1451.台所を作ろう
「店長さん、わざわざすみません。今から迎えに行くとこだったんですよ」
恐縮した新聞屋の亭主は、言葉通り、社名入りのジャンパーを着込み、車の鍵を握って車庫の前に居た。
「いいのよ。たまには少し歩かないと、足腰が弱りますからね」
新聞屋の手を借り、ワゴン車の助手席に乗る。
長引く戦争のせいで、新聞は薄くなったが、新聞屋の燃料は充分あった。
バルバツム連邦にある星光新聞の本社が、燃料を救援物資として、定期的にリストヴァー支社に送る。自治区の支社が、販売と配達を担う新聞専売所にきちんと支給するからだ。

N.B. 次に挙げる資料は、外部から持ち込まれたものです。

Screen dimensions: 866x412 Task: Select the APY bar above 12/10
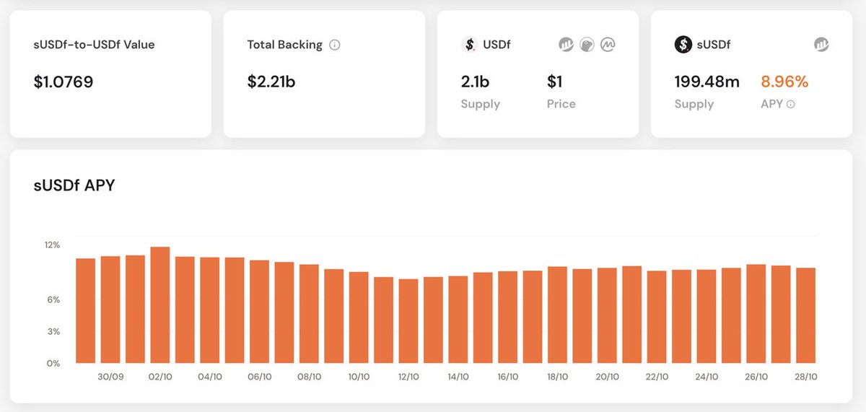tap(408, 321)
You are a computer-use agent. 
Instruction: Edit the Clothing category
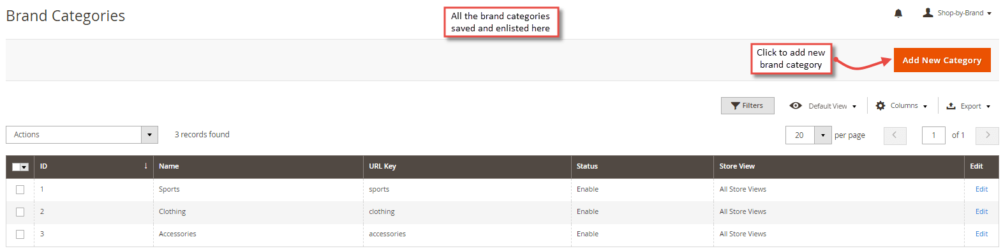pyautogui.click(x=981, y=211)

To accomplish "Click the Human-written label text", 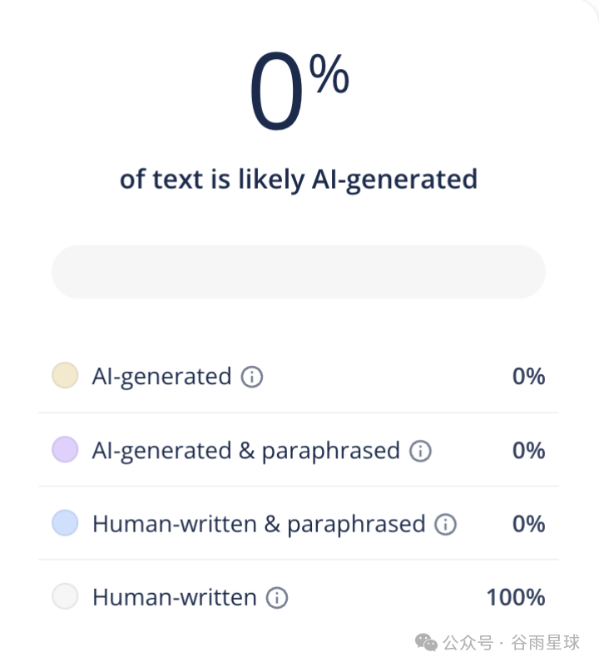I will (175, 597).
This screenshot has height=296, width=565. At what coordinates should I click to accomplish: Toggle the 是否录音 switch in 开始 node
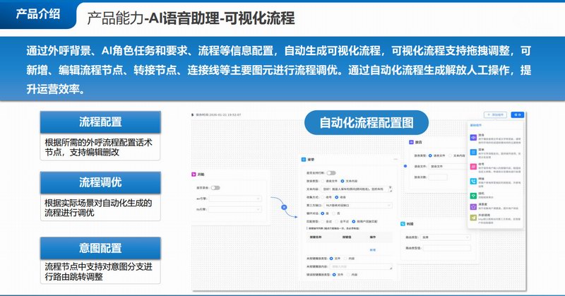click(215, 188)
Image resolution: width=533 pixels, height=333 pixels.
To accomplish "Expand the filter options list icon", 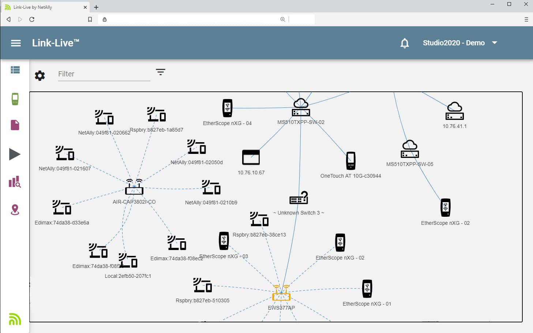I will pyautogui.click(x=160, y=72).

クフシーンカは、よく取材対象になるフェレトルム司祭の通訳として、大聖堂のエリート司祭が居る方の教会へ送迎してもらえる。
今日は、フェレトルム司祭が東教会に行く日だ。
「夜中に運び屋さんからお手紙が届いていましたよ」
「へぇ、何て書いてありやした?」
クフシーンカは、救援物資の件だけ、掻い摘んで説明した。
新聞屋は一瞬、クフシーンカが抱えた大判封筒に目を遣り、すぐ正面に向き直って言う。
「鍋やお玉だけじゃなくて、働き口が増えるように金物や束子の材料まで送ってくれるなんて、至れり尽くせりじゃねぇか。世の中にゃ、こんな気が利く慈善団体もあったなんてなぁ」
言外にリゴル氏が代表に就任してからの星界の使者を批難する。
「確か、アミトスチグマ王国で、貧しい家の子に食事の支援をする団体だったかしらね」
「あぁ、それで食いモン絡みだとあれこれ気が回るんだな」
本当に感心した声で言い、後は運転に集中する。
車窓を流れる街並はすっかり変わった。
かつて、団地地区は富裕層が暮らす整った街並だったが、現在はネミュス解放軍と星の標の戦闘で見る影もなく荒れた。

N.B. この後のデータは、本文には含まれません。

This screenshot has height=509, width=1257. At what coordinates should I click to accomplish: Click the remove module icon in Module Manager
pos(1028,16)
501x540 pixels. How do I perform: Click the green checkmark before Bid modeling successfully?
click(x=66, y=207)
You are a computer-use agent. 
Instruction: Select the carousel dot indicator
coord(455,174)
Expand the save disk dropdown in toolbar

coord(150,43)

住民が亡くなった家や、修理の資力がない家が、破壊されたまま取り残される。再建や修理も、職人の手と建設資材が足りず、取敢えず、ガムテープでトタンなどを貼り付けて応急処置しただけの家が多い。
ネミュス解放軍は、戦闘の後始末として、全壊した建物の瓦礫を撤去してから自治区を去った。その分、復旧作業は早くに始まったが、まだ手つかずの所は多い。
逆に東教区は、あのバラック街の面影がなくなった。
きちんとした道路が整備され、ワゴン車は滑らかなアスファルト舗装を殆ど揺れずに走る。
住居はプレハブの仮設住宅が大部分を占めるが、トタンを組んだだけのバラック小屋とは比べ物にならない。東教区の住民の多くは、雨漏りしなくていいと喜ぶ。

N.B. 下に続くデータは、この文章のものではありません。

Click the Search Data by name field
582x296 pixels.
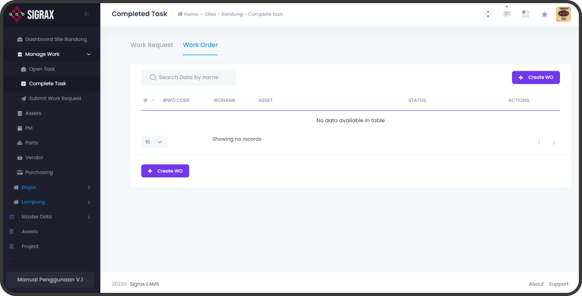pos(189,77)
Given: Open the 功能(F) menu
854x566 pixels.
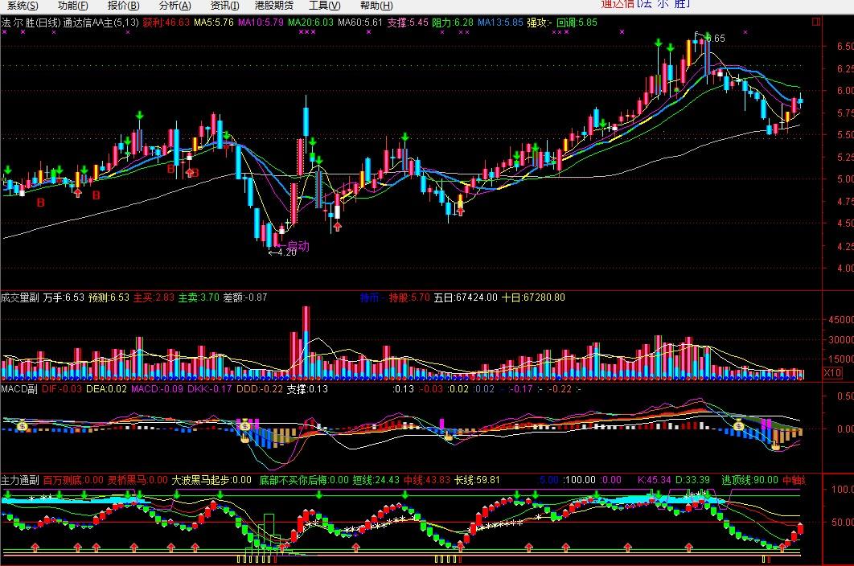Looking at the screenshot, I should (x=72, y=6).
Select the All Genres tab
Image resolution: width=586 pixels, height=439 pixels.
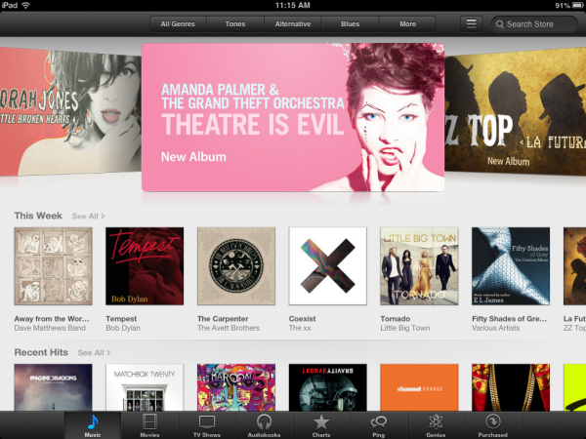(x=177, y=23)
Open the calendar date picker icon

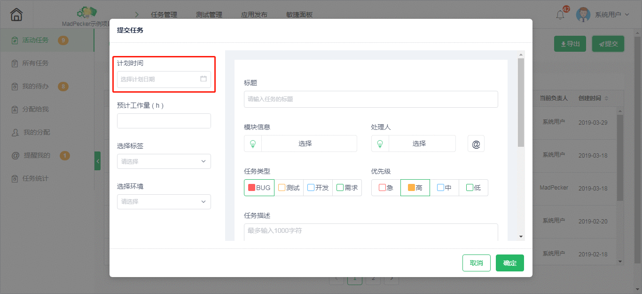coord(204,79)
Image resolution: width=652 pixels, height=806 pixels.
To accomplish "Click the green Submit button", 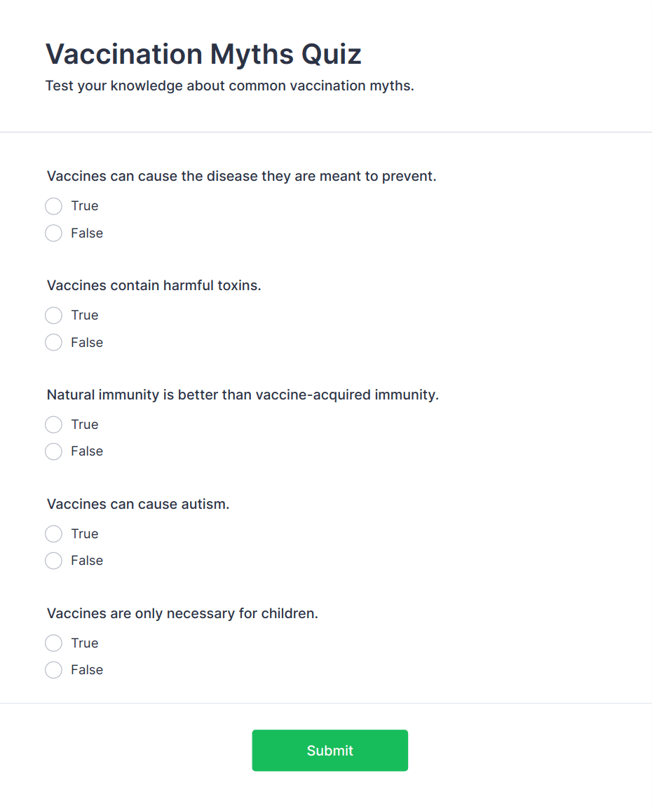I will [x=330, y=751].
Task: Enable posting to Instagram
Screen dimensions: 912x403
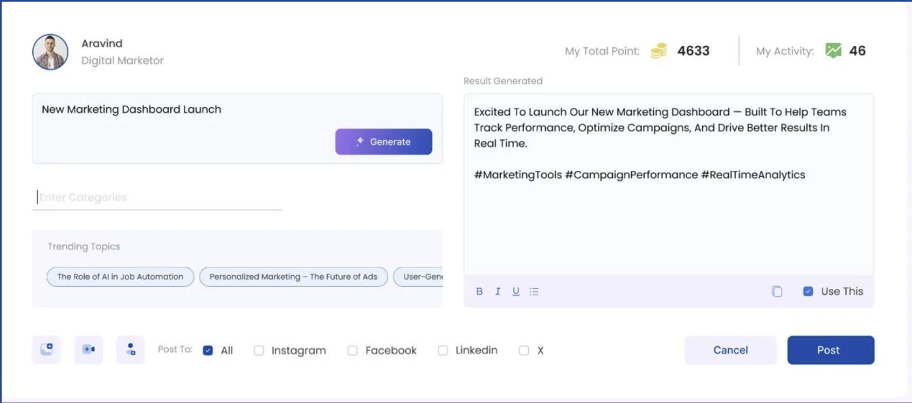Action: pos(259,351)
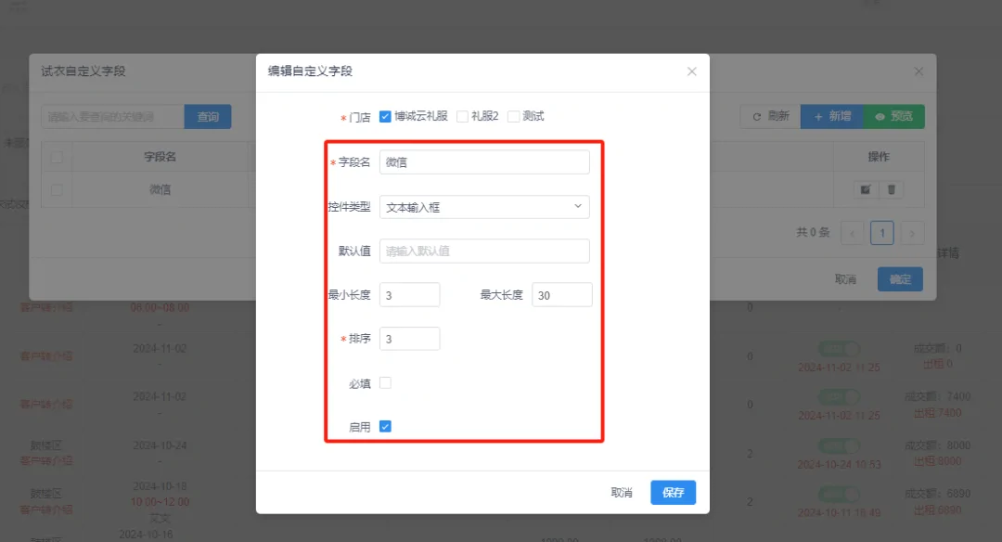Click the 字段名 input containing 微信

(484, 162)
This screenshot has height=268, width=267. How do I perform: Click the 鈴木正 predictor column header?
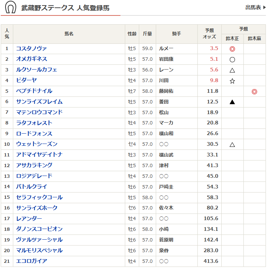click(232, 38)
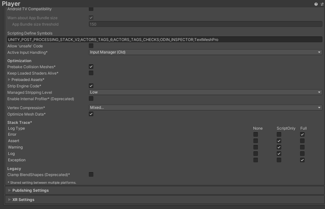Enable Android TV Compatibility
This screenshot has height=209, width=325.
pyautogui.click(x=91, y=9)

木造モルタルのアパートや、鉄筋コンクリートの集合住宅など、恒久住宅も建設が進む。
リストヴァー自治区の住環境の格差は、少しずつ縮まりつつあった。
東教会の前庭で、尼僧が十人ばかりの信徒と輪になって、何やら熱心に話し込むのが見えた。
「こんな寒いのに何で中で話さねぇんです?」
「あら、新聞屋さん、おはようございます。図を書くのに夢中で……」
尼僧が棒きれで地面を示す。
「お鍋があれば、料理できるようになりますが、台所も必要だと話していたのですよ」
「そうですわね。屋根がないと雨の日はお料理できませんものね」
新聞屋に支えられてワゴン車の助手席を降り、クフシーンカも話に加わった。
東教会の周囲は、仮設住宅ばかりだ。
各部屋には台所もトイレも風呂もない。屋外に共同トイレが男女別で設置され、風呂は役所が空地に設置したテントだ。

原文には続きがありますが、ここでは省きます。